ABBEVILLE, Alabama — Judy Morehead, former president and CEO of the Navarre Beach Area Chamber of Commerce, has been sentenced to five years in prison after she pleaded guilty in February to a single felony count of securities fraud in Alabama's 20th Judicial Circuit Court.
Morehead has applied for probation, with a hearing set for sometime in the next several weeks, according to her attorney, Dustin Fowler. At that hearing, all or part Morehead's sentence handed down Wednesday could be transferred to probation, Fowler said.
Morehead's sentencing came as part of a plea agreement in which other charges against her were dropped, according to Fowler. In addition, Fowler said the plea agreement included dropping of all charges against her husband, Stanley Morehead, and her son, Benjamin Morehead.

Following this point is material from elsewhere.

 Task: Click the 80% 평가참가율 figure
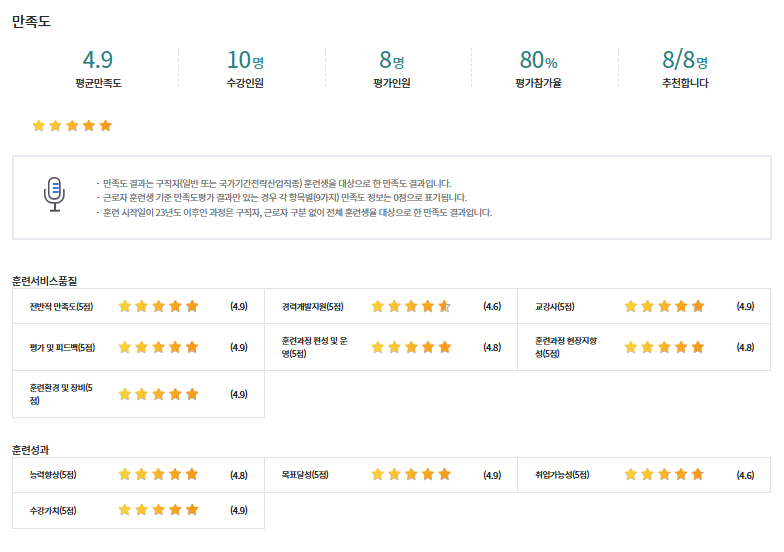pyautogui.click(x=538, y=60)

According to the Alabama Securities Commission, the three were indicted by a Henry County, Alabama, grand jury in March 2017 "for accepting approximately $300,000 of investors' funds and then knowingly using the funds to pay personal debts, personal loans, and expenses unrelated to investments." Specifically, Judy Morehead was indicted on one count of conspiracy to commit securities fraud, two counts of securities fraud, an additional fraud charge, and one count of sale of securities by an unregistered agent.

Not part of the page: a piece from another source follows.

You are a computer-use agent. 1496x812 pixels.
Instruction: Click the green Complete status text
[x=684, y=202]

Morehead resigned from the Navarre Beach Area Chamber of Commerce in June 2017, about a month after turning herself in to Alabama authorities and being released from the Henry County Jail on $40,000 bond. She had been president and CEO of the Navarre Beach Area Chamber of Commerce for almost two years prior to her resignation.
According to a news release from Alabama Securities Commission, Judy Morehead told an 84-year-old woman that the woman's $250,000 trust funds "had been invested in arms-length commercial transactions," while in reality "Judy Morehead orchestrated the use of the $250,000 trust funds to pay Judy Morehead's personal mortgage loans and debts."
Also according to the commission, Morehead used money from a couple who believed they were investing in real estate to pay personal expenses, although she repaid the money after indictments were issued in the case.
In Alabama, securities fraud is punishable by two years to 20 years in prison, with a fine up to $30,000.